I am trying to have systemd start up a daemon and pass it 8,192 listening sockets. I have a .service
and .socket
file that work reliably with a more "normal" number of listening sockets, like this:
# a-daemon.socket
[Unit]
Description=A Daemon (sockets)
After=network.target
[Socket]
Accept=no
ListenStream=8192
# a-daemon.service
[Unit]
Description=A Daemon
After=network.target
Requires=a-daemon.socket
[Install]
WantedBy=multi-user.target
[Service]
Type=notify
ExecStart=/usr/local/sbin/a-daemon
But if I swap out a-daemon.socket
for a version with 8,192 ListenStream
lines, one for each TCP port from 8192 through 16383 inclusive, then the daemon won't start any more.
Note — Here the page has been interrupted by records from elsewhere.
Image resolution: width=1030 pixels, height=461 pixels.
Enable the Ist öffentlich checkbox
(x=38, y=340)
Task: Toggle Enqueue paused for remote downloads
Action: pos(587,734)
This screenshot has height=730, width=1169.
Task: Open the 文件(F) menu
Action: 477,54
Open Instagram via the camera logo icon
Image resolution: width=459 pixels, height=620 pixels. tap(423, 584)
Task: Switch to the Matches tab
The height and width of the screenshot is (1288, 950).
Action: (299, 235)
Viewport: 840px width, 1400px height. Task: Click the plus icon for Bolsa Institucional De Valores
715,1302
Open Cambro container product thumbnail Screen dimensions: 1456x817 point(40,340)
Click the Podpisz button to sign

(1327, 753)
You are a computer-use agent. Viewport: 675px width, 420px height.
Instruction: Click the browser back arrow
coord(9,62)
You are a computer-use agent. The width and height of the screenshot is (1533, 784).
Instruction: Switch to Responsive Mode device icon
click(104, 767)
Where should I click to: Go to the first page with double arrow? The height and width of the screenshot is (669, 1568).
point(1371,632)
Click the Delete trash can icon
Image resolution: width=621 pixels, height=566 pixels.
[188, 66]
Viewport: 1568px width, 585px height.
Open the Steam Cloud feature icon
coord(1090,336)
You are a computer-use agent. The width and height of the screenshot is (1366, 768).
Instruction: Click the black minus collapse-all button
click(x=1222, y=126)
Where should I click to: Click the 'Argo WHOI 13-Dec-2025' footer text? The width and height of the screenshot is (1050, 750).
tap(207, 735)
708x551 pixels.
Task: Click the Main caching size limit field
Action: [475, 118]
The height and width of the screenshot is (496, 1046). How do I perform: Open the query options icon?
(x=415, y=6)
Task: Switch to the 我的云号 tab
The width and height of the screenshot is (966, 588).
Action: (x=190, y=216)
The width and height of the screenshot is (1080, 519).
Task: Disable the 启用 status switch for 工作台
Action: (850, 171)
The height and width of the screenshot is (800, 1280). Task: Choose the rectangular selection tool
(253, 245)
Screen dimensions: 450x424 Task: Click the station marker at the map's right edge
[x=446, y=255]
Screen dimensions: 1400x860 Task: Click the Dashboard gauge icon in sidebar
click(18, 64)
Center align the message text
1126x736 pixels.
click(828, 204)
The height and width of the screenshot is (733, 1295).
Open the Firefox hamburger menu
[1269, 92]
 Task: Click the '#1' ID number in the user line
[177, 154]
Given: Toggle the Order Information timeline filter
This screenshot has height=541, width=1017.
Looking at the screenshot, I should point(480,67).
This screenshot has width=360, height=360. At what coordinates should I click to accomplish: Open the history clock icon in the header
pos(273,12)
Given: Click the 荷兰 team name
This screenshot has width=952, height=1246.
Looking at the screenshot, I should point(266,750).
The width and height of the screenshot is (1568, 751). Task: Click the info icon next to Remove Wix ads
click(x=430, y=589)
The socket unit can be started just fine, but the service unit fails; the only error message I get is
systemd[17563]: a-daemon.service: Failed to execute command: Argument list too long
systemd[17563]: a-daemon.service: Failed at step EXEC spawning /usr/local/sbin/a-daemon: Argument list too long
As I understand it, this can't actually be a problem with the argument list, because systemd doesn't put the socket fd numbers on the daemon's command line or anything like that. I guessed it was instead a problem with a limit on the number of simultaneous open files, so I set DefaultLimitNOFILE=32768
in /etc/systemd/system.conf
and an equivalent setting in /etc/security/limits.conf
and rebooted. No change. Then I put ExecStartPre=/usr/sbin/prlimit -n
in the .service file and tried to restart it, which confirmed that the increased limit had taken effect:
prlimit[18134]: RESOURCE DESCRIPTION SOFT HARD UNITS
prlimit[18134]: NOFILE max number of open files 32768 32768 files
But the service still fails, the same way. And now I'm out of ideas. Can you suggest anything I could try doing to make this work?
(I am aware that listening on 8,192 consecutive TCP ports is a weird thing to do. Please take my word for it that I have a good reason which I cannot share.)